Quezada testified that as he entered the restroom, he tripped and fell. He denied that his underwear was around his knees. He also explained that after falling, he saw feet under the first stall, and that the woman in the stall began screaming. Quezda then testified that he began crawling out of the restroom. Quezada had no independent recollection of seeing the owner’s son, but he testified that `I must have said something because I wanted to use the restroom only.’ He then explained that after leaving the restaurant and walking up the hill, he defecated in bushes behind a house before the police apprehended him.

Before trial, Quezada challenged his arrest, arguing that the police did not have probable cause to arrest him. The trial court conducted a CrR 3.6 hearing to determine whether Quezada had been lawfully arrested, and a CrR 3.5 hearing to determine if Quezada understood the Miranda[1]
warning he received. The State did not introduce any evidence obtained following Quezada’s arrest, nor did the State offer any of Quezada’s post-arrest statements at trial.

II
We first address Quezada’s claim that the prosecutor made improper remarks in her closing that misstated the law and shifted the burden to the defense. Quezada contends that the prosecutor shifted the burden of proof to him by arguing at the end of her rebuttal that `reasonable doubt is not benefit of the doubt.’ But he did not object at trial.

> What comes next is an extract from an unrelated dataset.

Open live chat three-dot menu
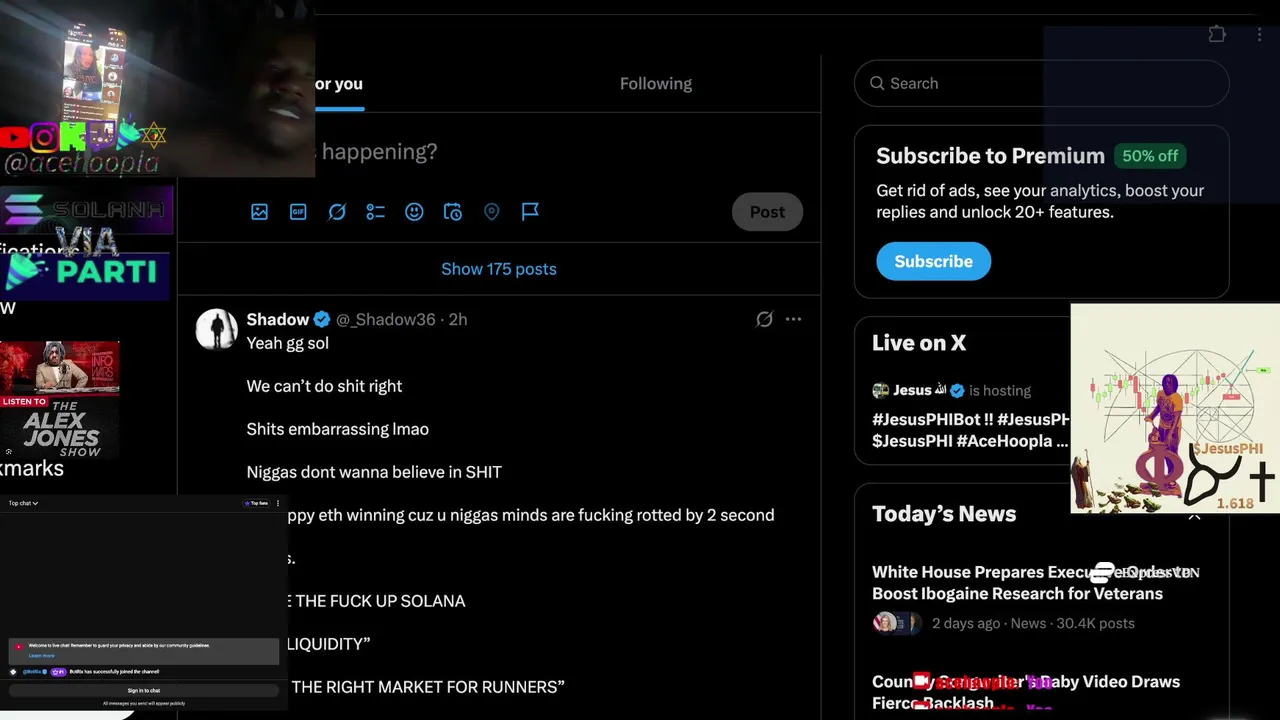Screen dimensions: 1280x720 point(278,503)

Ordinarily, a defendant who fails to object to an improper remark waives the right to assert prosecutorial misconduct unless the remark was so `flagrant and ill intentioned’ that it caused enduring and resulting prejudice that a curative instruction could not have remedied.[2] And even if the prosecutor’s conduct was improper, the error is not prejudicial unless we determine that there is a substantial likelihood the misconduct affected the jury’s verdict.[3]

Although the prosecutor’s statement concerning the burden of proof was an incorrect characterization of the law, we do not believe it rose to the level of a constitutional error. And a curative instruction by the trial court would have corrected any potential juror misunderstanding.

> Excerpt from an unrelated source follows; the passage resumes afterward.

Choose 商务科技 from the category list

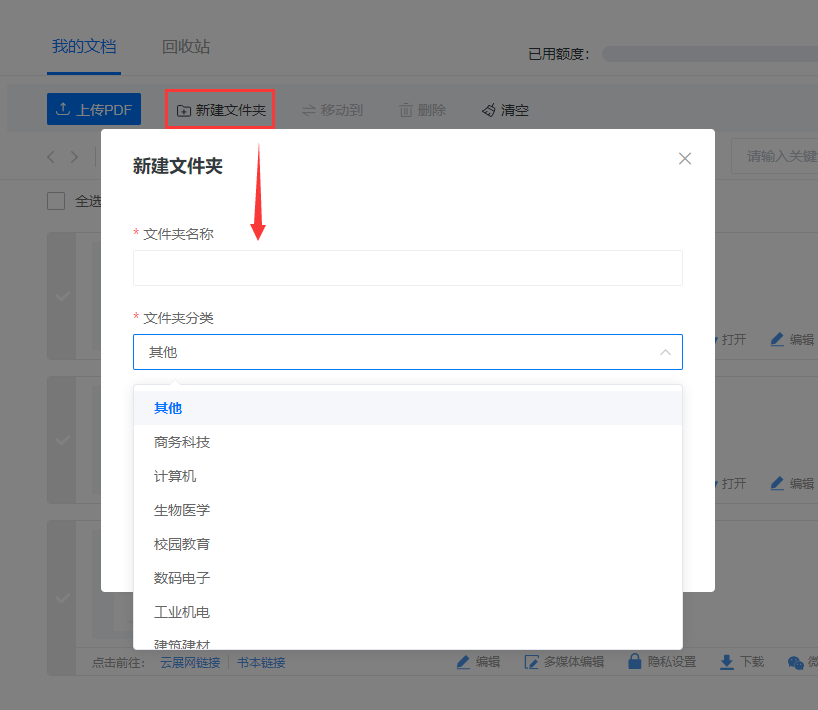click(182, 442)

Quezada next argues that the trial court’s failure to enter written findings of fact after its suppression hearing deprived him of his right to a meaningful appeal. Extremely tardy findings and conclusions were entered after Quezada filed his opening appellate brief. Quezada has not argued that the findings were tailored to meet his arguments on appeal, or that they do not faithfully reflect the court’s oral rulings. Therefore, we need not further consider this claim.

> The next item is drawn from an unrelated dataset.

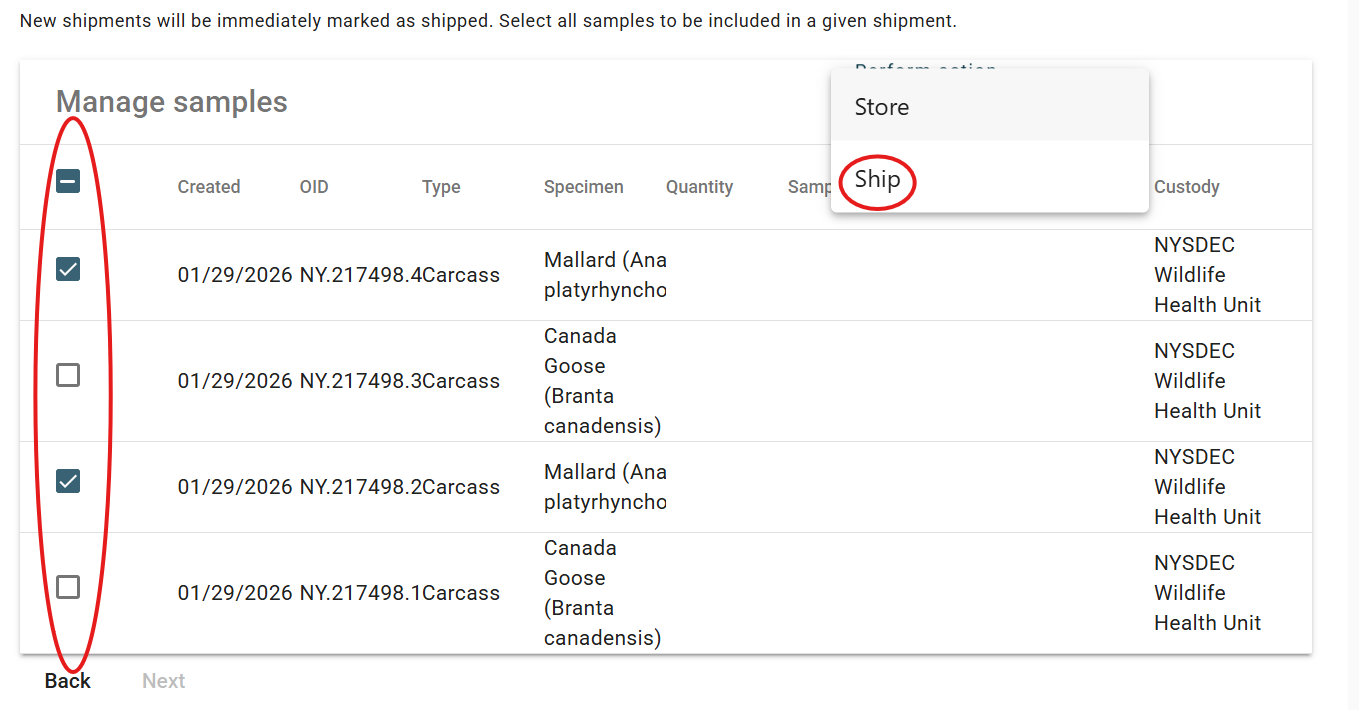
Task: Check the NY.217498.3 Canada Goose sample
Action: tap(68, 375)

Finally, Quezada argues that there was insufficient evidence to establish probable cause. We evaluate the existence of probable cause on a case-by-case basis.[4] Probable cause exists if there are sufficient facts `to lead a reasonable person to conclude there is a probability the defendant is involved in criminal activity.’[5] Probable cause has also been defined as “a reasonable ground of suspicion, supported by circumstances sufficiently strong in themselves to warrant a cautious man in believing the accused to be guilty.”[6]

The police were acting on a report from a named citizen informant that gave a particular description of the suspect, and his location. As the officers approached the restaurant, a witness pointed the suspect out to them. The person they apprehended was a Hispanic male wearing a black leather coat and no pants, matching the description given by the reporting witness. The arresting officer later confirmed this description when he interviewed the restaurant owner, her son, and the restaurant employee. The officers had obvious probable cause to arrest Quezada.[7]

Affirmed.

[1] Miranda v. Arizona, 384 U.S. 436, 86 S.Ct. 1602, 16 L.Ed.2d 694
(1966).
[2] State v. Russell, 125 Wn.2d 24, 86, 882 P.2d 747 (1994).
[3] State v. Finch, 137 Wn.2d 792, 839, 975 P.2d 967 (1999).
[4] State v. Thein, 138 Wn.2d 133, 149, 977 P.2d 582 (1999).
[5] State v. Rakosky, 79 Wn. App. 229, 238, 901 P.2d 364 (1995) (citing State v. Young, 123 Wn.2d 173, 195, 867 P.2d 593 (1994)).
[6] State v. Gillenwater, 96 Wn. App. 667, 670, 980 P.2d 318 (1999), rev. denied, 140 Wn.2d 1004 (2000) (quoting State v. Scott, 93 Wn.2d 7, 11, 604 P.2d 943 (1980)).
[7] We also note that Quezada fails to identify any evidence admitted as a result of his arrest.